- _What is required_
Restate only the tail of the data below, starting at the line that contains "Where should I" and including the last line, word for word.

- _Collected data_
= = =

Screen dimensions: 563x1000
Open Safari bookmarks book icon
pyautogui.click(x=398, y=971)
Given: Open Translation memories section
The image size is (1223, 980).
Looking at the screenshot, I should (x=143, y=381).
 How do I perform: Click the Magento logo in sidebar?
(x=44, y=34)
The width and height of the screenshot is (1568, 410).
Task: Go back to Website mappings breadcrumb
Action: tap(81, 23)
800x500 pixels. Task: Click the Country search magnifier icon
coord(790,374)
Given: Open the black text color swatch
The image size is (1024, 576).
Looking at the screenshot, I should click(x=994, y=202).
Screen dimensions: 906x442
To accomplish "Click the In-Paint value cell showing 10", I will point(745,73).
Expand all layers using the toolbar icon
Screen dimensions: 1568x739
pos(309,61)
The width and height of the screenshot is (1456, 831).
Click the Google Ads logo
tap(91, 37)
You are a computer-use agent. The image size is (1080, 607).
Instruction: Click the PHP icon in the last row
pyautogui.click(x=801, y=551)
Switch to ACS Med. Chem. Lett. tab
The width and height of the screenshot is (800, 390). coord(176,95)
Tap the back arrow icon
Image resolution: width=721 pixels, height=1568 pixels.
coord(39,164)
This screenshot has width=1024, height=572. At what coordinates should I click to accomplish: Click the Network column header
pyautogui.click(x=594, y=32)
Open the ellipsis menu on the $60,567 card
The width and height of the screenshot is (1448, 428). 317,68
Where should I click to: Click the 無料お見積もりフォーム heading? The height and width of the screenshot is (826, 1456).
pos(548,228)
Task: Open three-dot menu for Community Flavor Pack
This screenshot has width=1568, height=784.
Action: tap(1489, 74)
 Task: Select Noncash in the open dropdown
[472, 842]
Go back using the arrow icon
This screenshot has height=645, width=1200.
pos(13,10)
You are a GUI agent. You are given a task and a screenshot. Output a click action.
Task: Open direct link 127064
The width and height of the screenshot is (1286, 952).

= = =

- _Response box_
Where should I click to: Click the 無料お見積もりフォーム heading? The height and width of the screenshot is (826, 1456).
pos(548,228)
Task: Open three-dot menu for Community Flavor Pack
This screenshot has width=1568, height=784.
Action: tap(1489, 74)
 Task: Select Noncash in the open dropdown
[472, 842]
Go back using the arrow icon
This screenshot has height=645, width=1200.
pos(13,10)
You are a GUI agent. You are given a task and a screenshot. Output a click action.
Task: Open direct link 127064
The width and height of the screenshot is (1286, 952).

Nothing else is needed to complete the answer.